§ **INSTRUCTIONS TO FOLLOW**
Reproduce the post below about Rawi's food issue and Egyptian lentil soup word for word, from its first line to its last.

The latest edition of Rawi, Egypt’s glossy, impeccably designed heritage review, just came out––and it was all about food. It features articles about everything you’ve ever wanted to know about Egyptian food, from a rare glimpse into the cuisine of rural Egypt to a deep dive into millennia of Egyptian bread history. My own contribution, naturally, was about Abla (“Auntie”) Nazira, aka Nazira Niqula, Egypt’s most famous modern cookbook author (you may recall how I worked through her duck recipe one Thanksgiving a few years ago).
Thanks to the magazine’s incredible design team the article looks beautiful, and it’s a particular privilege to have my work translated into Arabic (the magazine is bilingual). I’m especially grateful to the editors, Yasmine El Dorghamy and Mennat-Allah El Dorry, for tracking down a family photo of Nazira Niqula out to lunch with friends, which appears next to the text.
The issue also includes a recipe for macarona bechamel, the classic Egyptian comfort-food casserole, which I translated from the famous cookbook Abla Nazira co-wrote with Bahiya ʿUthman. You’ll have to track down your own copy of Rawi for that recipe, but when I was testing and translating it last year, I also tried my hand at another iconic Egyptian dish: lentil soup, or shorbat ʿadas. So in honor of the issue’s release, I thought I’d publish my spin on Abla Nazira’s Egyptian lentil soup here.
When I was doing “kitchen histories” in Egypt, one of the questions I always asked was about recipes made in different seasons of the year. One of the first responses was always some version of this lentil soup, explained to me as a dish that warms you up and gives you the kind of energy you need in the cold season (and yes, Egypt does get cold!).

§ **EXTRACTED RECORDS**

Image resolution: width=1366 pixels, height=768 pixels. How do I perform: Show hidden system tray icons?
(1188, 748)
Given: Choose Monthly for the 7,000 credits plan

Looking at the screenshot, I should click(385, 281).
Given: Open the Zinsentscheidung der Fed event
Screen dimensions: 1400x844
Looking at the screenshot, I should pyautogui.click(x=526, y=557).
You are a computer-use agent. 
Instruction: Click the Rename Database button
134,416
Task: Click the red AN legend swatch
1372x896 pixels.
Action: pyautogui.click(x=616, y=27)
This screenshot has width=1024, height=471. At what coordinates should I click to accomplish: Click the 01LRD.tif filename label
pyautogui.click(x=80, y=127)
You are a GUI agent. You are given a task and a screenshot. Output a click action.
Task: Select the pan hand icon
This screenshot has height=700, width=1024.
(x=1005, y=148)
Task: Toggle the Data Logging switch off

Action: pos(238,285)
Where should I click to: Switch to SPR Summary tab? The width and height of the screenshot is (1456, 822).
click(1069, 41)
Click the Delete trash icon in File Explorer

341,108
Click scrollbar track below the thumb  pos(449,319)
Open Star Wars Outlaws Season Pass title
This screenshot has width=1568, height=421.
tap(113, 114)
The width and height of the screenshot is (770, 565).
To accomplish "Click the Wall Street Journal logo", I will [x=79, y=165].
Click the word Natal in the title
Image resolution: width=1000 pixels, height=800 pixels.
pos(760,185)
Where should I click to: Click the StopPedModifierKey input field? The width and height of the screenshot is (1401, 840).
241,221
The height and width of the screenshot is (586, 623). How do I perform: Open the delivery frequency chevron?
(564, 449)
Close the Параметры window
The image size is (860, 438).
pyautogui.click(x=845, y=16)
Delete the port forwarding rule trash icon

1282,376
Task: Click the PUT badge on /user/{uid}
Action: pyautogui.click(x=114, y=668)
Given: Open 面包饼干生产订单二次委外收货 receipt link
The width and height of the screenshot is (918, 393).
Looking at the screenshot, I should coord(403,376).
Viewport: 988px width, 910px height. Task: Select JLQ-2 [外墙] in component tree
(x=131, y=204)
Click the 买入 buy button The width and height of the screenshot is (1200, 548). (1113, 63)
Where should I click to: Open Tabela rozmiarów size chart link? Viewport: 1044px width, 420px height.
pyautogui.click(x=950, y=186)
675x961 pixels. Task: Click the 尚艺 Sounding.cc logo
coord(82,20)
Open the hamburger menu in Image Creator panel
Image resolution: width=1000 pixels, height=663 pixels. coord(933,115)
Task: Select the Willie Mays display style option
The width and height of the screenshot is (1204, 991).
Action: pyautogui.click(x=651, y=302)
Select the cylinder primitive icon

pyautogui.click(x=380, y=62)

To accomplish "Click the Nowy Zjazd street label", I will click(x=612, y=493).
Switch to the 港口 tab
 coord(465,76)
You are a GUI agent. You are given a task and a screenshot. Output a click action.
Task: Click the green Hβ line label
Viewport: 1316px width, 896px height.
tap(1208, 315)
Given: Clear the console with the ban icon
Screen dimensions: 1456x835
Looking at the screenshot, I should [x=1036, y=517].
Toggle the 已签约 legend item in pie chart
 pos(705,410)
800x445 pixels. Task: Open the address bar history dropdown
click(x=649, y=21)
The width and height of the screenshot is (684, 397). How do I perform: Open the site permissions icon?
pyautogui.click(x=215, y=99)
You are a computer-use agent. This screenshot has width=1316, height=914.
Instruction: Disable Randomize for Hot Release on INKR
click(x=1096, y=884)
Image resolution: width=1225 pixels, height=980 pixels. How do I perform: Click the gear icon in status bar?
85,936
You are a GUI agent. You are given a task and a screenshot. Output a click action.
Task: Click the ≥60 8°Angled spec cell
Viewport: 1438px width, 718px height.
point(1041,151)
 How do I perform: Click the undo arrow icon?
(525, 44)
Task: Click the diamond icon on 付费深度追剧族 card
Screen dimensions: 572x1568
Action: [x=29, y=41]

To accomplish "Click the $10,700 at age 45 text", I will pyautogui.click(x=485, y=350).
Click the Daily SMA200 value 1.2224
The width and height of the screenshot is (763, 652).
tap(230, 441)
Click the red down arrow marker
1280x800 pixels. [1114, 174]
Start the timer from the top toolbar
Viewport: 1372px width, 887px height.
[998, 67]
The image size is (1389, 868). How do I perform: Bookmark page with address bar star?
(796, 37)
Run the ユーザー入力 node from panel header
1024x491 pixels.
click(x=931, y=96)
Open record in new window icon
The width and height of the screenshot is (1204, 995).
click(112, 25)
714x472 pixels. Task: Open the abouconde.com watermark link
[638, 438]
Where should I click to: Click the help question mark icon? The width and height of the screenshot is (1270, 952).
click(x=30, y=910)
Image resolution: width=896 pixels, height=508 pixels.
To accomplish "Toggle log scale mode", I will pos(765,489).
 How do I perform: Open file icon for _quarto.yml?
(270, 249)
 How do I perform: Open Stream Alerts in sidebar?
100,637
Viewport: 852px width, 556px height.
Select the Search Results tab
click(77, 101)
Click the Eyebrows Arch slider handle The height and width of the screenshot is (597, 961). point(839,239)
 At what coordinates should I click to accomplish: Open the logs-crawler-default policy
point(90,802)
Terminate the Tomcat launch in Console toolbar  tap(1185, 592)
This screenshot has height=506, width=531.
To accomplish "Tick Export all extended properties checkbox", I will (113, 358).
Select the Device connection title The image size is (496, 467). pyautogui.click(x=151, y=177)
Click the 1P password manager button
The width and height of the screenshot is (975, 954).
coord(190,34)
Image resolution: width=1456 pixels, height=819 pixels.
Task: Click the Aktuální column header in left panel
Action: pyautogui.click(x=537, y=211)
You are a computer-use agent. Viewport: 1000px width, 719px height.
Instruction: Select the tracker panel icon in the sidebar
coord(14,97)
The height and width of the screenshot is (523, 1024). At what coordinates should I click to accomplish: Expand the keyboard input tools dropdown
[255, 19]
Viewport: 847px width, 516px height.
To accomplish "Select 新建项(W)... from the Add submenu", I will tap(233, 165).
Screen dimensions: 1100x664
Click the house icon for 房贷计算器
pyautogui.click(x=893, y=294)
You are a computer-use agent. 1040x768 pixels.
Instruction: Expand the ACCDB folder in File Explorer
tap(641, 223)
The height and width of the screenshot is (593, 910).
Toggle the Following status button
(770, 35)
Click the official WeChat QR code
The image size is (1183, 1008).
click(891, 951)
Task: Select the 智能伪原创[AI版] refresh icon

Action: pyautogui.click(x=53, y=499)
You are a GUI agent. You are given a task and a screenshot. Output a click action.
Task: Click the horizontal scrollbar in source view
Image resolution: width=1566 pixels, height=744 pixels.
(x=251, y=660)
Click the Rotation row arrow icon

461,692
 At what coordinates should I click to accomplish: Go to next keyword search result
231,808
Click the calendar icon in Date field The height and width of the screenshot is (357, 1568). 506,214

§ **OUTPUT OF THE TASK**
The latest edition of Rawi, Egypt’s glossy, impeccably designed heritage review, just came out––and it was all about food. It features articles about everything you’ve ever wanted to know about Egyptian food, from a rare glimpse into the cuisine of rural Egypt to a deep dive into millennia of Egyptian bread history. My own contribution, naturally, was about Abla (“Auntie”) Nazira, aka Nazira Niqula, Egypt’s most famous modern cookbook author (you may recall how I worked through her duck recipe one Thanksgiving a few years ago).
Thanks to the magazine’s incredible design team the article looks beautiful, and it’s a particular privilege to have my work translated into Arabic (the magazine is bilingual). I’m especially grateful to the editors, Yasmine El Dorghamy and Mennat-Allah El Dorry, for tracking down a family photo of Nazira Niqula out to lunch with friends, which appears next to the text.
The issue also includes a recipe for macarona bechamel, the classic Egyptian comfort-food casserole, which I translated from the famous cookbook Abla Nazira co-wrote with Bahiya ʿUthman. You’ll have to track down your own copy of Rawi for that recipe, but when I was testing and translating it last year, I also tried my hand at another iconic Egyptian dish: lentil soup, or shorbat ʿadas. So in honor of the issue’s release, I thought I’d publish my spin on Abla Nazira’s Egyptian lentil soup here.
When I was doing “kitchen histories” in Egypt, one of the questions I always asked was about recipes made in different seasons of the year. One of the first responses was always some version of this lentil soup, explained to me as a dish that warms you up and gives you the kind of energy you need in the cold season (and yes, Egypt does get cold!).